## Exercise material
--- Begin ---

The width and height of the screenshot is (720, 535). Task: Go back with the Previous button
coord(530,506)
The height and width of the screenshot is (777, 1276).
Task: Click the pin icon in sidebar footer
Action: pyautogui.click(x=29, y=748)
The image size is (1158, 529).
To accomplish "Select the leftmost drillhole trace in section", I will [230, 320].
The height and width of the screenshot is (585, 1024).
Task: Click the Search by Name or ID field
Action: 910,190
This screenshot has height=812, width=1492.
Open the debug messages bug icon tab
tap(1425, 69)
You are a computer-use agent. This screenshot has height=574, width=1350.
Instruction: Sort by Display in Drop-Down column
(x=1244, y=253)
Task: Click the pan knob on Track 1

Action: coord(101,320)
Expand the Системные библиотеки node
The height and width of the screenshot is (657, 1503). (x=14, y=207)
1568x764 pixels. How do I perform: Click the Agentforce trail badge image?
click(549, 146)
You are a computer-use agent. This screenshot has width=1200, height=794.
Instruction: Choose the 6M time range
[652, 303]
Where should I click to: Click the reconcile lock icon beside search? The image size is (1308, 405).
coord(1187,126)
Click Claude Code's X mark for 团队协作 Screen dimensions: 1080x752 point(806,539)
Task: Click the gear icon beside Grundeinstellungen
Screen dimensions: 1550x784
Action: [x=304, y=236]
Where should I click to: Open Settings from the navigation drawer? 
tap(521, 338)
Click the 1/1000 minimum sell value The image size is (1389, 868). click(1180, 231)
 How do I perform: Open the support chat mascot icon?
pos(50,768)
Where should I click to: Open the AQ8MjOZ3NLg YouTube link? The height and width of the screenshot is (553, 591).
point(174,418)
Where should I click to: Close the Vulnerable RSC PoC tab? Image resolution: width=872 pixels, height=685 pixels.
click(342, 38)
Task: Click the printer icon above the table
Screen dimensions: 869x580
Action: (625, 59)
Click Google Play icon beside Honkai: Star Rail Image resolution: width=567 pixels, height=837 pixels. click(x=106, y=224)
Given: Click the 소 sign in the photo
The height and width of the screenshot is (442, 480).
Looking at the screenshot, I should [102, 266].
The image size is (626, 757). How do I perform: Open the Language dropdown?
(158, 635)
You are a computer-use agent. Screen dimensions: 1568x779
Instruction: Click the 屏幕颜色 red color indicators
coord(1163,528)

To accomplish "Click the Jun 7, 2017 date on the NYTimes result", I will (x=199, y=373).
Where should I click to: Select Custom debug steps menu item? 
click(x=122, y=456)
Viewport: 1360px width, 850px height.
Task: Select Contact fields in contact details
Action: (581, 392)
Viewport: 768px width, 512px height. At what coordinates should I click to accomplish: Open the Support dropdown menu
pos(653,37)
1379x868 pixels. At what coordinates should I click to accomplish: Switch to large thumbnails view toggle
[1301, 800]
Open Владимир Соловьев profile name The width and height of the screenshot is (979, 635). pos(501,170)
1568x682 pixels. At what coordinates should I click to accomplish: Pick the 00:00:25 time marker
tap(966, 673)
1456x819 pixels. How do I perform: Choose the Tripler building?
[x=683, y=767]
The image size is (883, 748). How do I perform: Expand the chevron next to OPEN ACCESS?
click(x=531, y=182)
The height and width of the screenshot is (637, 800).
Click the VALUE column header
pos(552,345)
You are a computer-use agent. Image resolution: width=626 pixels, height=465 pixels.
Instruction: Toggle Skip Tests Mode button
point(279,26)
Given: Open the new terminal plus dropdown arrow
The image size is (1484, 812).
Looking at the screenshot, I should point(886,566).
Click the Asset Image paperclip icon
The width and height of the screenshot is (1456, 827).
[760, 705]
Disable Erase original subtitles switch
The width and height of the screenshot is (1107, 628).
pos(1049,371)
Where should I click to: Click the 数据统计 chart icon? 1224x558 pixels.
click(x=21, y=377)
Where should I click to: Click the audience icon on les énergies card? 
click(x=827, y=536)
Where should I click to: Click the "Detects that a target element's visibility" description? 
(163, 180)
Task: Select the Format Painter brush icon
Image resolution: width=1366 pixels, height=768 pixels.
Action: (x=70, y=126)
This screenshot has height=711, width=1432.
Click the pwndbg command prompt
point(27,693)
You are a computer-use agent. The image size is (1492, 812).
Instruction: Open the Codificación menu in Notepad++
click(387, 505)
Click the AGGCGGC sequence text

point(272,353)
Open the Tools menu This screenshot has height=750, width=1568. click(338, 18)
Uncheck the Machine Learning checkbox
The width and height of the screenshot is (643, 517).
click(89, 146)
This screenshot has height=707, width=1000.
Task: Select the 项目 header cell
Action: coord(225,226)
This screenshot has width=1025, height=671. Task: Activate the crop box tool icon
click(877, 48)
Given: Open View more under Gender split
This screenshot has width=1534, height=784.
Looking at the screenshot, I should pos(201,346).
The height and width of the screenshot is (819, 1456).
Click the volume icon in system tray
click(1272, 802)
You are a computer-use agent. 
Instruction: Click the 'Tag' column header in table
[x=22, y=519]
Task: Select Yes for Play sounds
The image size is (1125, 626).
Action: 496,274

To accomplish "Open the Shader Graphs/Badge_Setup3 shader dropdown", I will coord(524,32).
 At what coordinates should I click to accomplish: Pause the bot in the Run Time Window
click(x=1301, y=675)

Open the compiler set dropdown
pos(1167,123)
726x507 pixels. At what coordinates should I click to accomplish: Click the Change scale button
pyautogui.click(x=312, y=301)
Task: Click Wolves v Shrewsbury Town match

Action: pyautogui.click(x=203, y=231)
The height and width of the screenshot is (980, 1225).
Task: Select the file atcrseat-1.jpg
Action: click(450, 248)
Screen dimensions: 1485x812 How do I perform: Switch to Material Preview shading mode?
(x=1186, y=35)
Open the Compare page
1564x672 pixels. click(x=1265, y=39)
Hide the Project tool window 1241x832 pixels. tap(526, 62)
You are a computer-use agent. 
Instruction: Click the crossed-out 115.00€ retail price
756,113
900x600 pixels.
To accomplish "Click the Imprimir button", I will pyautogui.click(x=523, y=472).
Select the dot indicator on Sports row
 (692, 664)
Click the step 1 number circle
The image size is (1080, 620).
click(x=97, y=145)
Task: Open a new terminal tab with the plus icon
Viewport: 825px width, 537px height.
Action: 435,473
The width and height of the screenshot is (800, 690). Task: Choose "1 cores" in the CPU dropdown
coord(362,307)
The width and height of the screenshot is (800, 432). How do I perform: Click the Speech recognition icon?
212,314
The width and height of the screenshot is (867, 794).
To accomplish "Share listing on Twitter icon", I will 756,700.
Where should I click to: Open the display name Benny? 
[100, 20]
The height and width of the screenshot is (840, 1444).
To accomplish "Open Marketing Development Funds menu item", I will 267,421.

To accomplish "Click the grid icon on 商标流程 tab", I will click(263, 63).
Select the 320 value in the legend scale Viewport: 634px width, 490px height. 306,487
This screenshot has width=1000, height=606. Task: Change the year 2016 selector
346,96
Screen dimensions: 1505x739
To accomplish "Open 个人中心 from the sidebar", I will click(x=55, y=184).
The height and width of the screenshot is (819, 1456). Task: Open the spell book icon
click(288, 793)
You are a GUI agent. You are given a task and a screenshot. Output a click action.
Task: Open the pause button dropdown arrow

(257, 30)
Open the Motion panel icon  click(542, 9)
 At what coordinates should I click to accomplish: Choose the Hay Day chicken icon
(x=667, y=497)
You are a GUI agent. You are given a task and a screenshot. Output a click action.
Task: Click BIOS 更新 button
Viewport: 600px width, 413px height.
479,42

--- End ---

Copy out every one of the lines above word for word, without changing anything.

## Full solution
The width and height of the screenshot is (720, 535). Task: Go back with the Previous button
coord(530,506)
The height and width of the screenshot is (777, 1276).
Task: Click the pin icon in sidebar footer
Action: pyautogui.click(x=29, y=748)
The image size is (1158, 529).
To accomplish "Select the leftmost drillhole trace in section", I will [230, 320].
The height and width of the screenshot is (585, 1024).
Task: Click the Search by Name or ID field
Action: 910,190
This screenshot has height=812, width=1492.
Open the debug messages bug icon tab
tap(1425, 69)
You are a computer-use agent. This screenshot has height=574, width=1350.
Instruction: Sort by Display in Drop-Down column
(x=1244, y=253)
Task: Click the pan knob on Track 1

Action: coord(101,320)
Expand the Системные библиотеки node
The height and width of the screenshot is (657, 1503). (x=14, y=207)
1568x764 pixels. How do I perform: Click the Agentforce trail badge image?
click(549, 146)
You are a computer-use agent. This screenshot has width=1200, height=794.
Instruction: Choose the 6M time range
[652, 303]
Where should I click to: Click the reconcile lock icon beside search? The image size is (1308, 405).
coord(1187,126)
Click Claude Code's X mark for 团队协作 Screen dimensions: 1080x752 point(806,539)
Task: Click the gear icon beside Grundeinstellungen
Screen dimensions: 1550x784
Action: [x=304, y=236]
Where should I click to: Open Settings from the navigation drawer? 
tap(521, 338)
Click the 1/1000 minimum sell value The image size is (1389, 868). click(1180, 231)
 How do I perform: Open the support chat mascot icon?
pos(50,768)
Where should I click to: Open the AQ8MjOZ3NLg YouTube link? The height and width of the screenshot is (553, 591).
point(174,418)
Where should I click to: Close the Vulnerable RSC PoC tab? Image resolution: width=872 pixels, height=685 pixels.
click(342, 38)
Task: Click the printer icon above the table
Screen dimensions: 869x580
Action: (625, 59)
Click Google Play icon beside Honkai: Star Rail Image resolution: width=567 pixels, height=837 pixels. click(x=106, y=224)
Given: Click the 소 sign in the photo
The height and width of the screenshot is (442, 480).
Looking at the screenshot, I should [102, 266].
The image size is (626, 757). How do I perform: Open the Language dropdown?
(158, 635)
You are a computer-use agent. Screen dimensions: 1568x779
Instruction: Click the 屏幕颜色 red color indicators
coord(1163,528)

To accomplish "Click the Jun 7, 2017 date on the NYTimes result", I will (x=199, y=373).
Where should I click to: Select Custom debug steps menu item? 
click(x=122, y=456)
Viewport: 1360px width, 850px height.
Task: Select Contact fields in contact details
Action: (581, 392)
Viewport: 768px width, 512px height. At what coordinates should I click to accomplish: Open the Support dropdown menu
pos(653,37)
1379x868 pixels. At what coordinates should I click to accomplish: Switch to large thumbnails view toggle
[1301, 800]
Open Владимир Соловьев profile name The width and height of the screenshot is (979, 635). pos(501,170)
1568x682 pixels. At what coordinates should I click to accomplish: Pick the 00:00:25 time marker
tap(966, 673)
1456x819 pixels. How do I perform: Choose the Tripler building?
[x=683, y=767]
The image size is (883, 748). How do I perform: Expand the chevron next to OPEN ACCESS?
click(x=531, y=182)
The height and width of the screenshot is (637, 800).
Click the VALUE column header
pos(552,345)
You are a computer-use agent. Image resolution: width=626 pixels, height=465 pixels.
Instruction: Toggle Skip Tests Mode button
point(279,26)
Given: Open the new terminal plus dropdown arrow
The image size is (1484, 812).
Looking at the screenshot, I should point(886,566).
Click the Asset Image paperclip icon
The width and height of the screenshot is (1456, 827).
[760, 705]
Disable Erase original subtitles switch
The width and height of the screenshot is (1107, 628).
pos(1049,371)
Where should I click to: Click the 数据统计 chart icon? 1224x558 pixels.
click(x=21, y=377)
Where should I click to: Click the audience icon on les énergies card? 
click(x=827, y=536)
Where should I click to: Click the "Detects that a target element's visibility" description? 
(163, 180)
Task: Select the Format Painter brush icon
Image resolution: width=1366 pixels, height=768 pixels.
Action: (x=70, y=126)
This screenshot has height=711, width=1432.
Click the pwndbg command prompt
point(27,693)
You are a computer-use agent. The image size is (1492, 812).
Instruction: Open the Codificación menu in Notepad++
click(387, 505)
Click the AGGCGGC sequence text

point(272,353)
Open the Tools menu This screenshot has height=750, width=1568. click(338, 18)
Uncheck the Machine Learning checkbox
The width and height of the screenshot is (643, 517).
click(89, 146)
This screenshot has height=707, width=1000.
Task: Select the 项目 header cell
Action: coord(225,226)
This screenshot has width=1025, height=671. Task: Activate the crop box tool icon
click(877, 48)
Given: Open View more under Gender split
This screenshot has width=1534, height=784.
Looking at the screenshot, I should pos(201,346).
The height and width of the screenshot is (819, 1456).
Click the volume icon in system tray
click(1272, 802)
You are a computer-use agent. 
Instruction: Click the 'Tag' column header in table
[x=22, y=519]
Task: Select Yes for Play sounds
The image size is (1125, 626).
Action: 496,274

To accomplish "Open the Shader Graphs/Badge_Setup3 shader dropdown", I will coord(524,32).
 At what coordinates should I click to accomplish: Pause the bot in the Run Time Window
click(x=1301, y=675)

Open the compiler set dropdown
pos(1167,123)
726x507 pixels. At what coordinates should I click to accomplish: Click the Change scale button
pyautogui.click(x=312, y=301)
Task: Click Wolves v Shrewsbury Town match

Action: pyautogui.click(x=203, y=231)
The height and width of the screenshot is (980, 1225).
Task: Select the file atcrseat-1.jpg
Action: click(450, 248)
Screen dimensions: 1485x812 How do I perform: Switch to Material Preview shading mode?
(x=1186, y=35)
Open the Compare page
1564x672 pixels. click(x=1265, y=39)
Hide the Project tool window 1241x832 pixels. tap(526, 62)
You are a computer-use agent. 
Instruction: Click the crossed-out 115.00€ retail price
756,113
900x600 pixels.
To accomplish "Click the Imprimir button", I will pyautogui.click(x=523, y=472).
Select the dot indicator on Sports row
 (692, 664)
Click the step 1 number circle
The image size is (1080, 620).
click(x=97, y=145)
Task: Open a new terminal tab with the plus icon
Viewport: 825px width, 537px height.
Action: 435,473
The width and height of the screenshot is (800, 690). Task: Choose "1 cores" in the CPU dropdown
coord(362,307)
The width and height of the screenshot is (800, 432). How do I perform: Click the Speech recognition icon?
212,314
The width and height of the screenshot is (867, 794).
To accomplish "Share listing on Twitter icon", I will 756,700.
Where should I click to: Open the display name Benny? 
[100, 20]
The height and width of the screenshot is (840, 1444).
To accomplish "Open Marketing Development Funds menu item", I will 267,421.

To accomplish "Click the grid icon on 商标流程 tab", I will click(263, 63).
Select the 320 value in the legend scale Viewport: 634px width, 490px height. 306,487
This screenshot has width=1000, height=606. Task: Change the year 2016 selector
346,96
Screen dimensions: 1505x739
To accomplish "Open 个人中心 from the sidebar", I will click(x=55, y=184).
The height and width of the screenshot is (819, 1456). Task: Open the spell book icon
click(288, 793)
You are a GUI agent. You are given a task and a screenshot. Output a click action.
Task: Open the pause button dropdown arrow

(257, 30)
Open the Motion panel icon  click(542, 9)
 At what coordinates should I click to accomplish: Choose the Hay Day chicken icon
(x=667, y=497)
You are a GUI agent. You are given a task and a screenshot. Output a click action.
Task: Click BIOS 更新 button
Viewport: 600px width, 413px height.
479,42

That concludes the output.